The Emerging and Badly Needed Science of Drug Policy

Drug policy research is at best a modestly sized field. Nonetheless, its findings have significant potential to help societies develop more effective public policies regarding marijuana, heroin, cocaine, nicotine and other psychoactive drugs. I am therefore very glad to announce that an extension of the international drug policy research integration conducted for the book Drug Policy and the Public Good appears today in The Lancet. A generation ago, a reviewer of the world’s drug policy research findings would have been pressed to fill even one article in such a prestigious scientific outlet; the field has clearly matured since.

The three review papers have different foci:

*Louisa Degenhardt and Wayne Hall integrate the international evidence on the contribution of illicit drug use and addiction to the global burden of disease.

*Peter Reuter and Robin Room make their case that the international drug conventions succeed neither in providing medications (e.g., opiates) where they are needed nor in preventing the availability of widely abused drugs

*John Strang, Tom Babor, Benedikt Fischer, David Foxcroft, Jonathan Caulkins and I discuss “what works” in drug policy, reviewing the evidence on source country control, interdiction, policing, prevention and health and social services for drug addicted individuals.

Lancet has made the articles available with a free registration here.

A shorter take on some of the key conclusions in the third paper is also available for free in an op-ed by Jon Caulkins and me in The Guardian (UK) today.
· · · · ·
• **LIST OF TASKS**:
#1 Can you reproduce the drug policy text from "The three review" to "burden of disease.", changing "global burden of disease" to "worldwide burden of disease"?
#2 Which areas of drug policy does the drug policy text say the "what works" paper reviews evidence on?

• **SOURCE MATERIAL**:
· · · · ·
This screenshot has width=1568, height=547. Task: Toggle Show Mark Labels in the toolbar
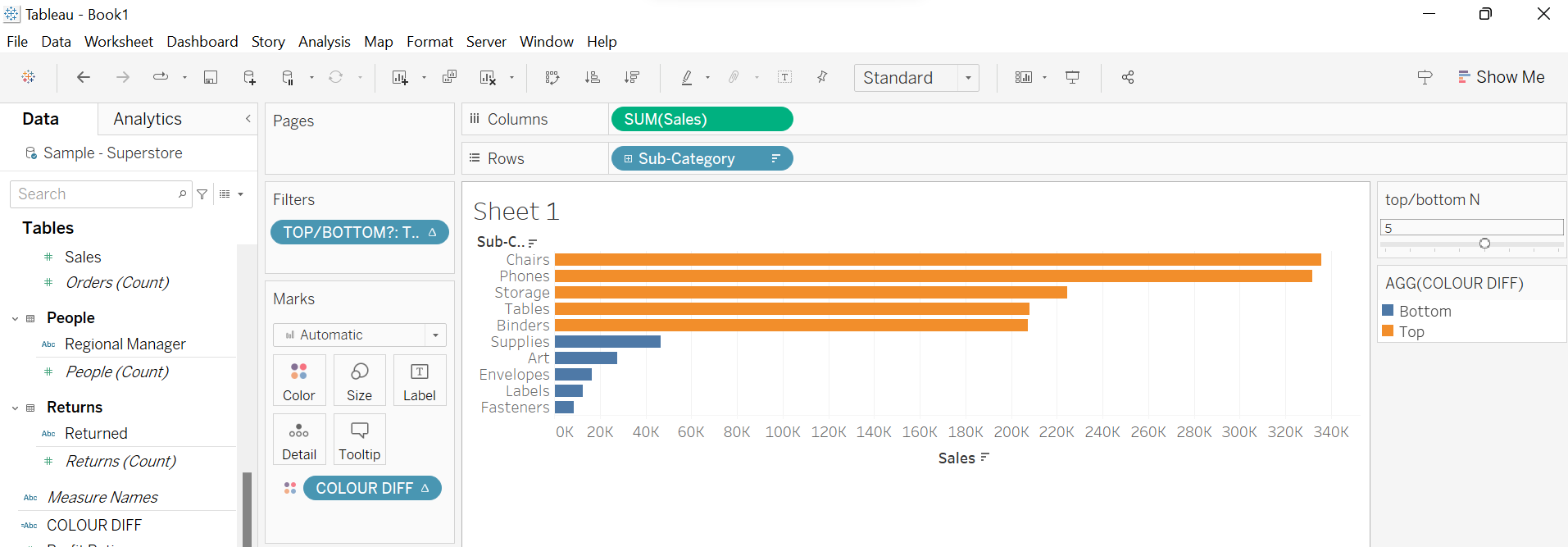[784, 77]
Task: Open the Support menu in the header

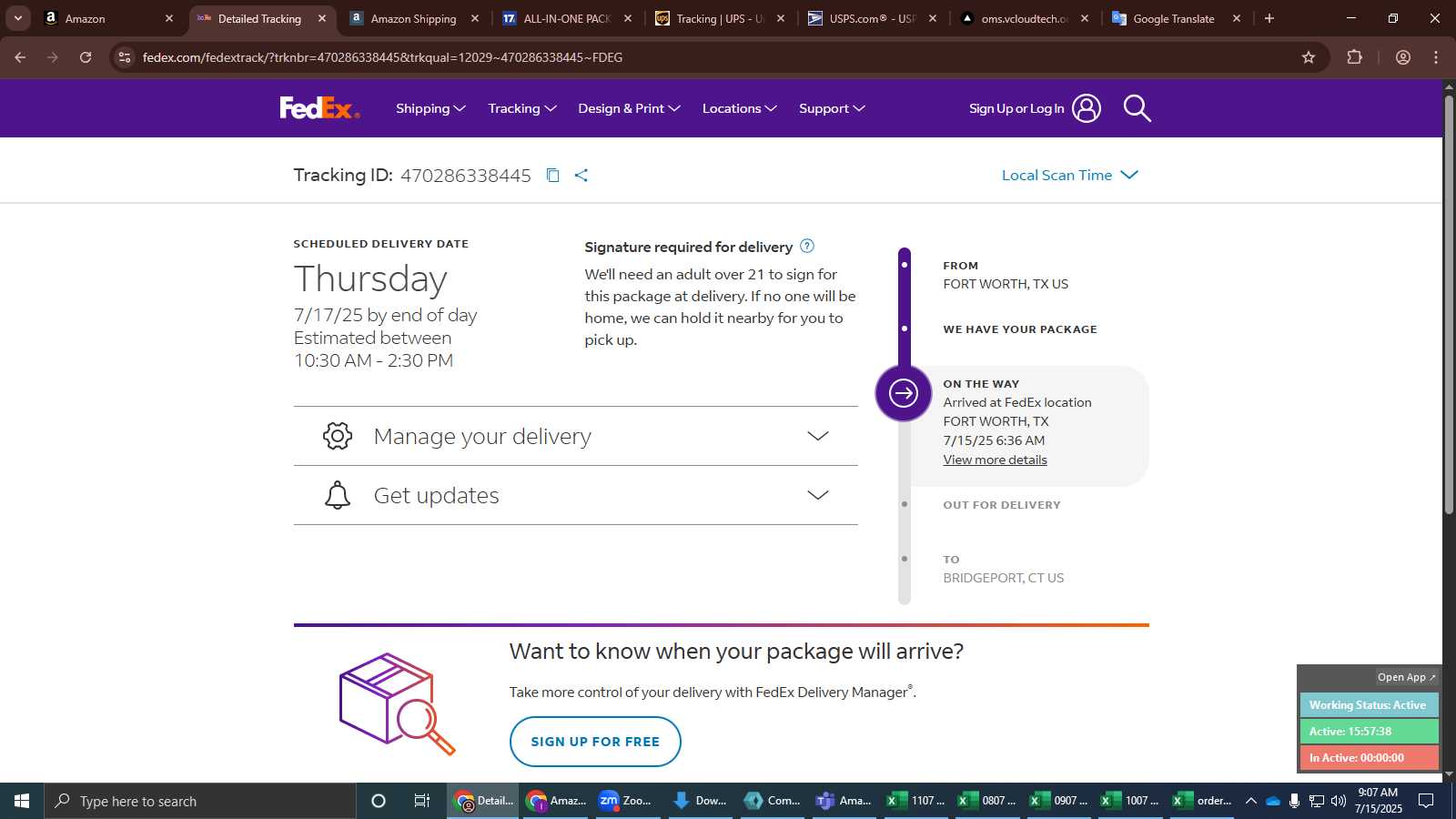Action: tap(832, 108)
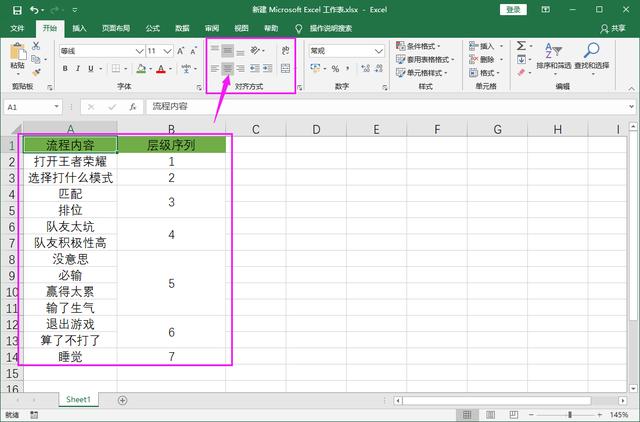Screen dimensions: 640x422
Task: Open the font name dropdown (等线)
Action: click(138, 50)
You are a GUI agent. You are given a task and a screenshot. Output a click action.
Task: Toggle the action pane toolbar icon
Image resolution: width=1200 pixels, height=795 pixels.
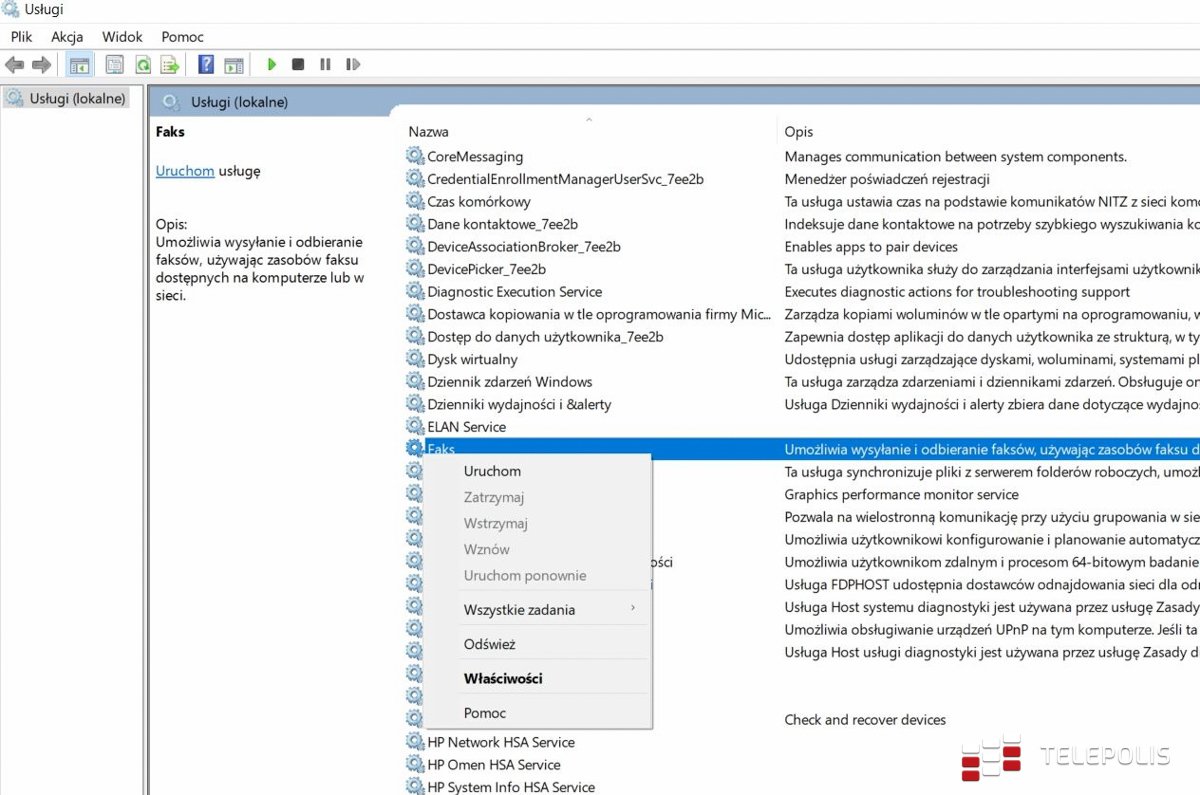[234, 65]
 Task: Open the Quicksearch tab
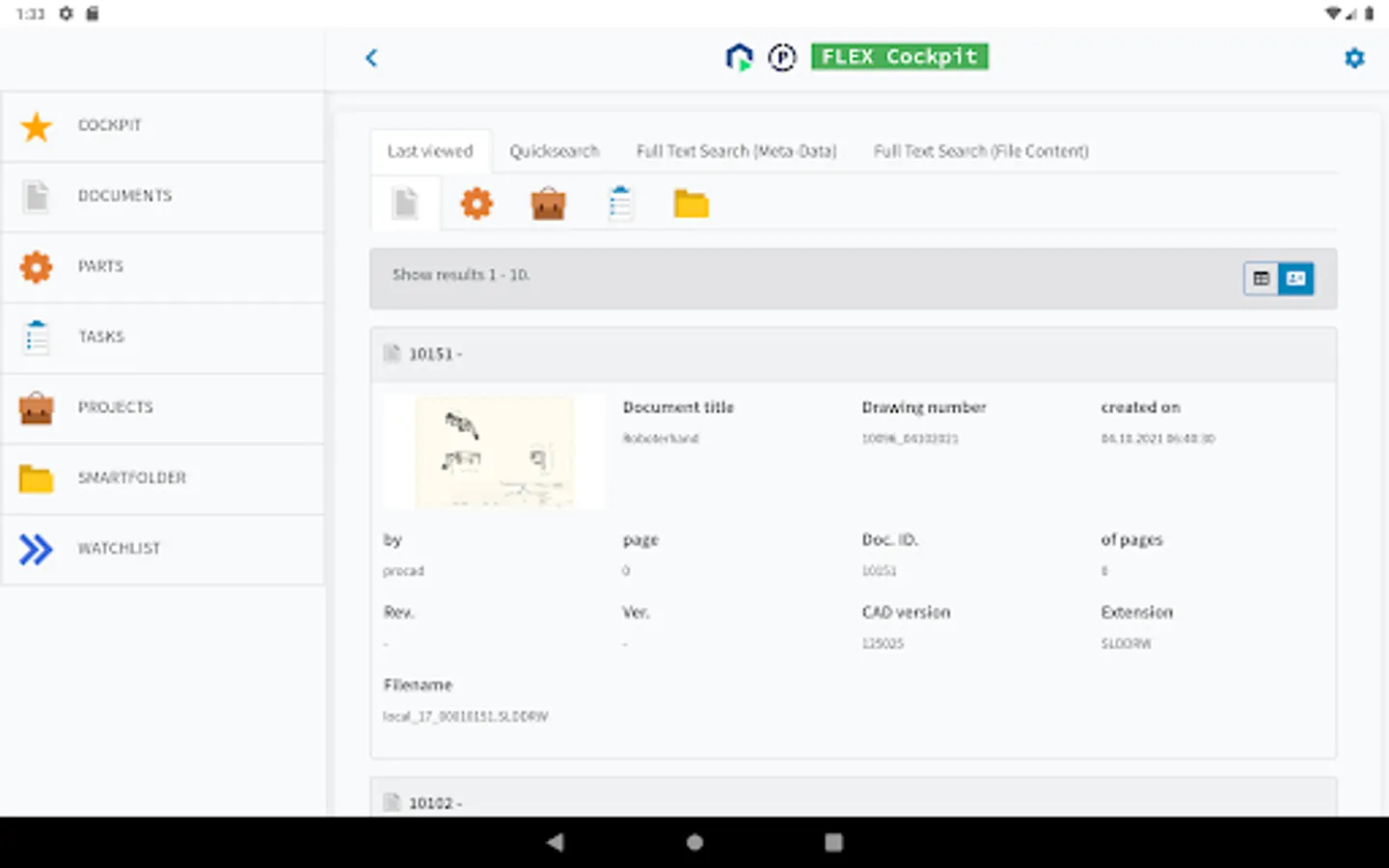coord(554,151)
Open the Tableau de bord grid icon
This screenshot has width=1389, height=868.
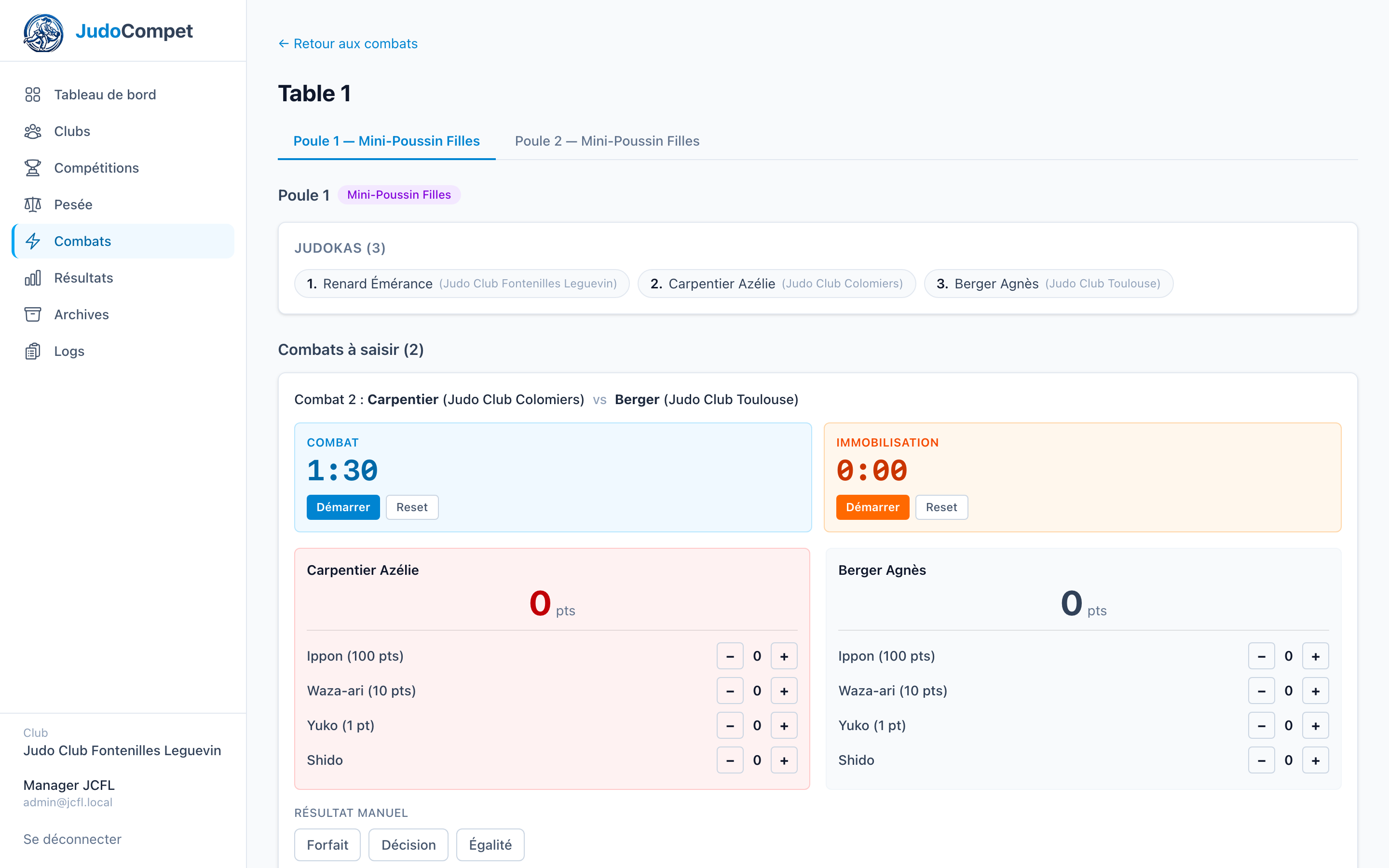coord(33,95)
· · · · ·
• **SOLVED PROBLEMS**:
#1
The three review papers have different foci:

*Louisa Degenhardt and Wayne Hall integrate the international evidence on the contribution of illicit drug use and addiction to the worldwide burden of disease.

#2
- Source country control
- Interdiction
- Policing
- Prevention
- Health and social services for drug addicted individuals